-- Instructions for the task --
Where the line containing "How do I perform: Open 应用程序权限" appears, start repeating, and continue exactly through the last line below, adding nothing. Include no pictures.

-- Source records --
[Start of Attachment]

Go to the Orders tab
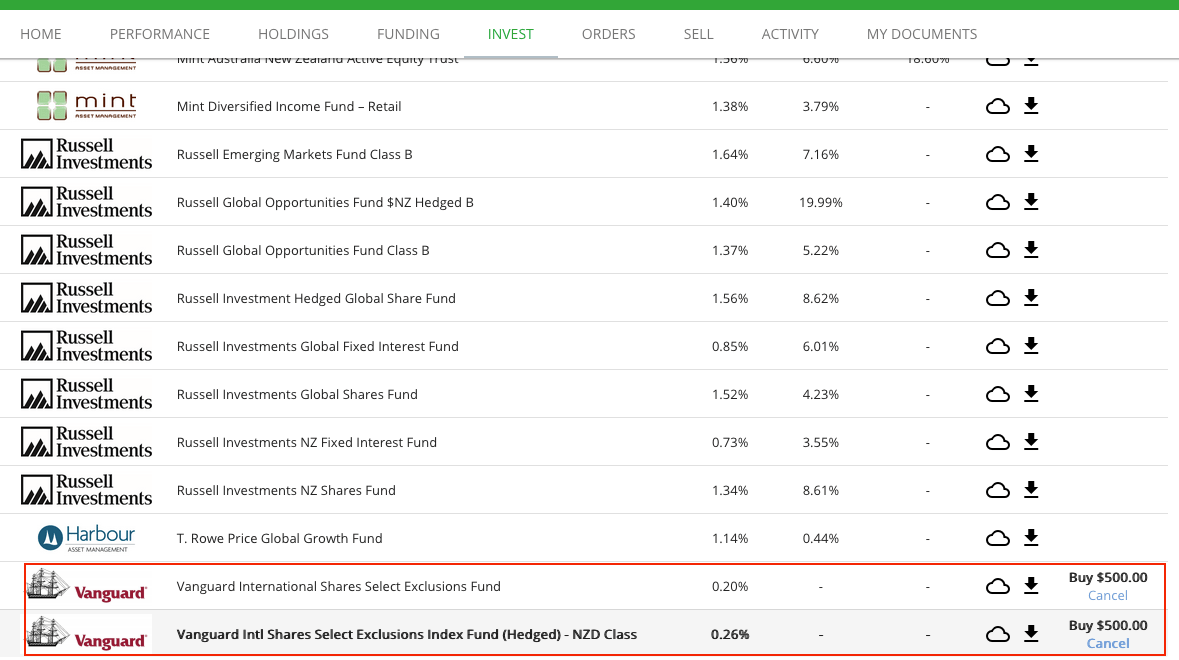Image resolution: width=1179 pixels, height=660 pixels. [x=608, y=34]
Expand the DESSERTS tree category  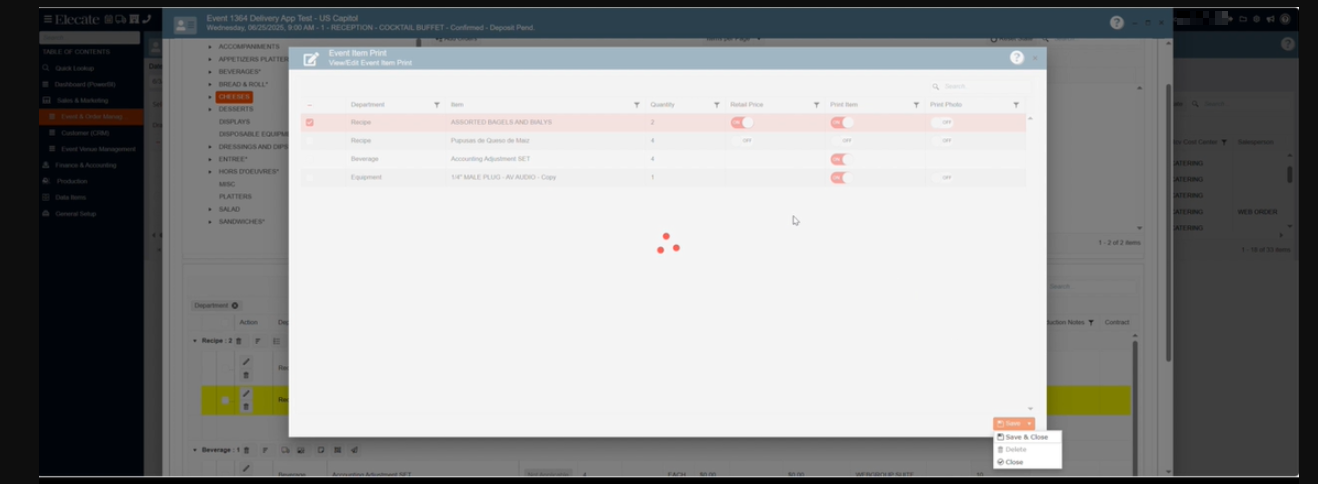(210, 109)
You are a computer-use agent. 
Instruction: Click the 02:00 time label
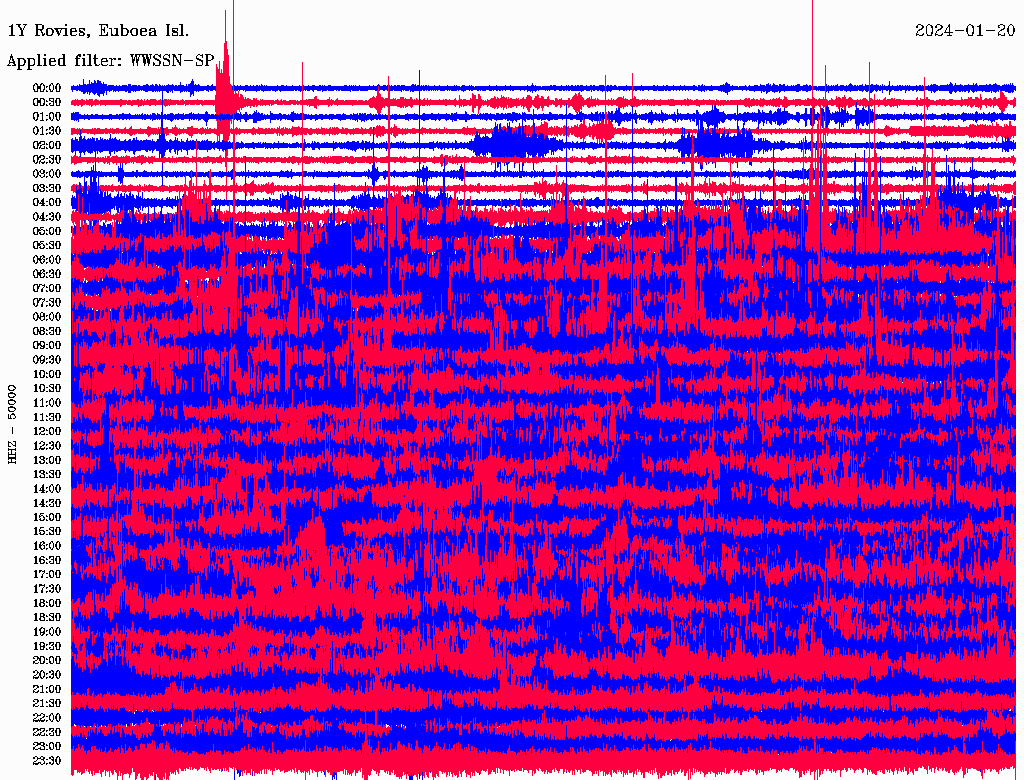click(47, 145)
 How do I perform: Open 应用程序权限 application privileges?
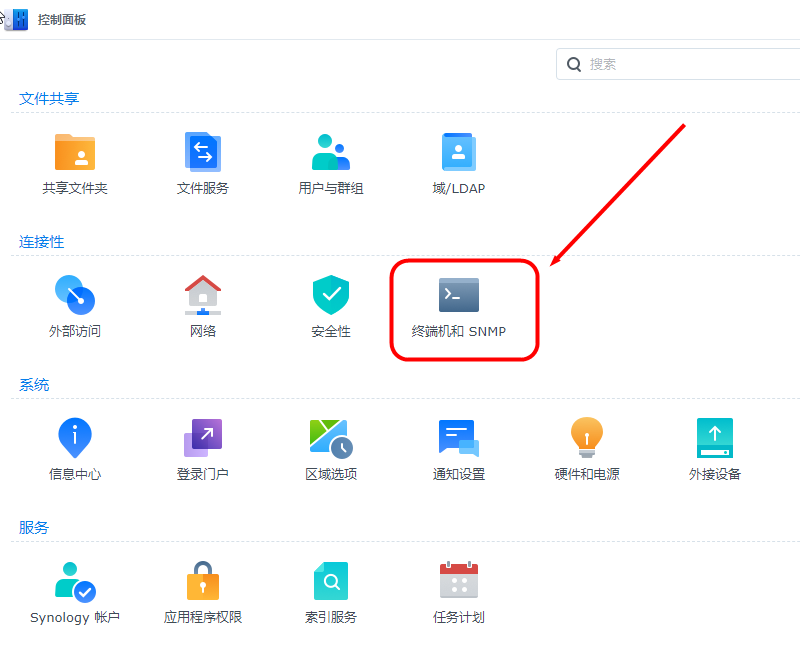coord(203,582)
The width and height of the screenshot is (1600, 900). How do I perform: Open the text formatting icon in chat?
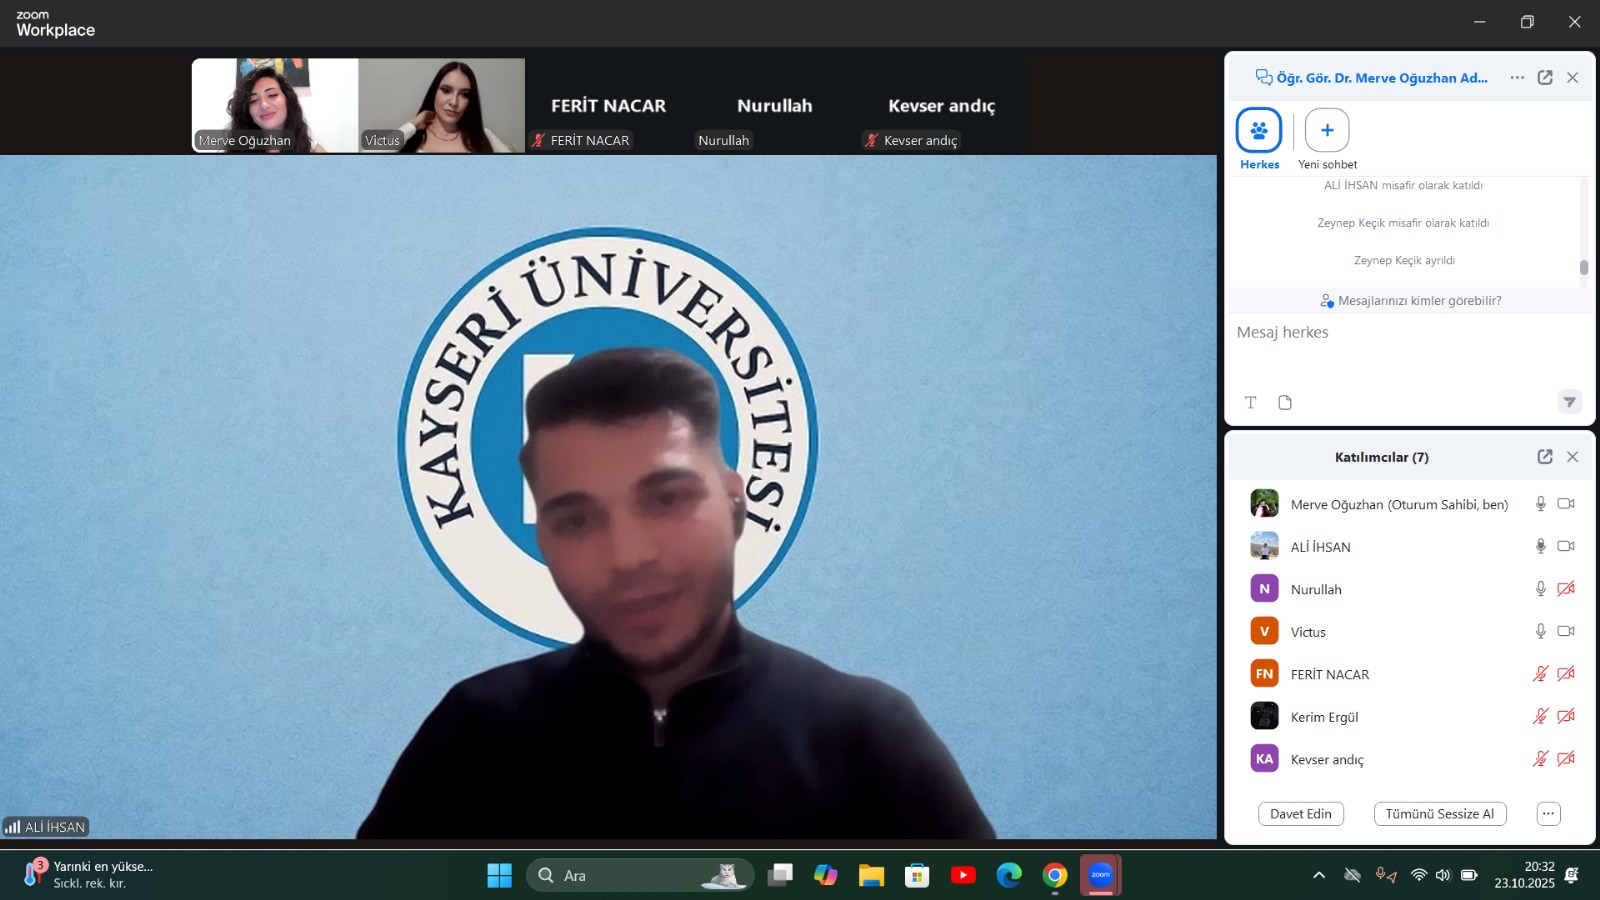pos(1250,402)
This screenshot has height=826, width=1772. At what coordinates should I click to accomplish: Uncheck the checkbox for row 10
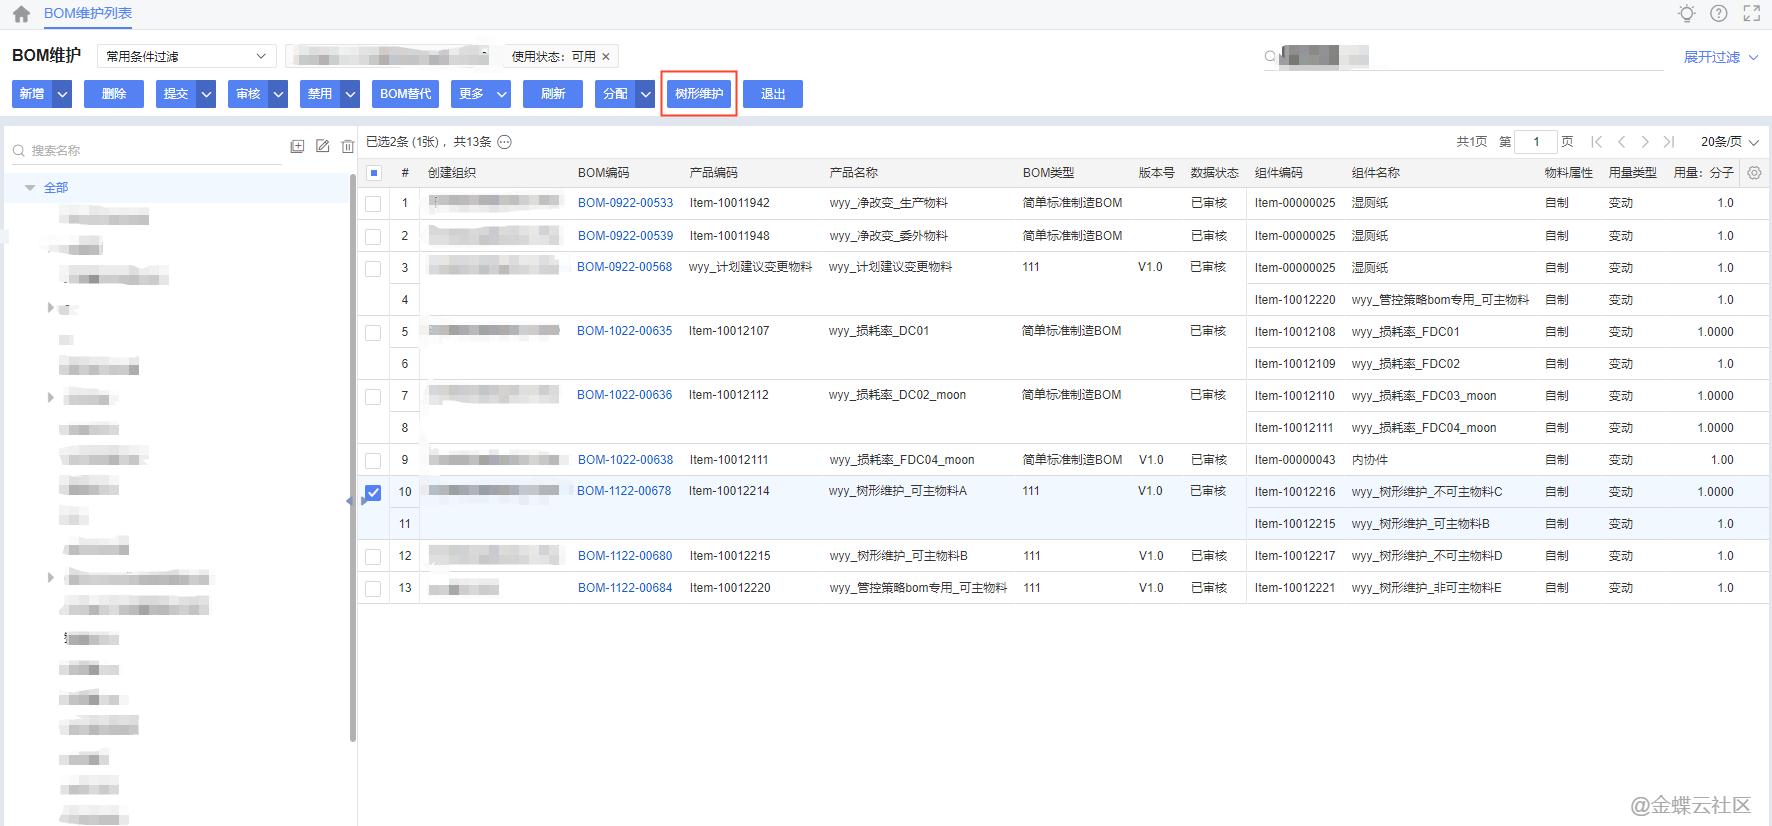pos(373,492)
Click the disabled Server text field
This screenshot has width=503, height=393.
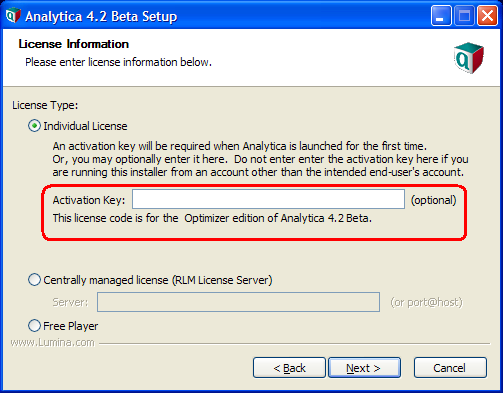(x=238, y=302)
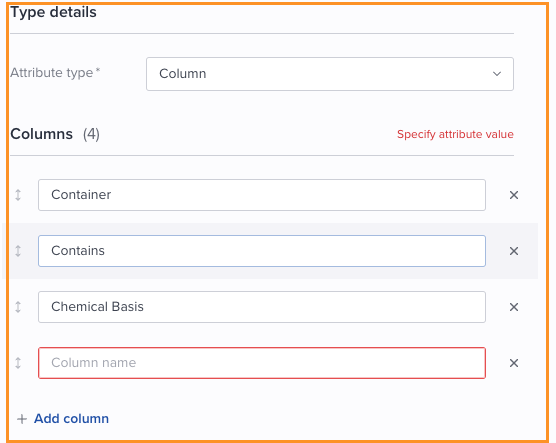556x443 pixels.
Task: Delete the empty Column name row
Action: (514, 363)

[End of Attachment]

-- Finished task --
 How do I perform: Open 应用程序权限 application privileges?
coord(203,582)
The width and height of the screenshot is (1600, 900). How do I perform: Open the text formatting icon in chat?
pos(1250,402)
This screenshot has height=826, width=1772. At what coordinates should I click to accomplish: Uncheck the checkbox for row 10
pos(373,492)
Click the disabled Server text field
This screenshot has width=503, height=393.
(x=238, y=302)
556x443 pixels.
Task: Delete the empty Column name row
Action: (514, 363)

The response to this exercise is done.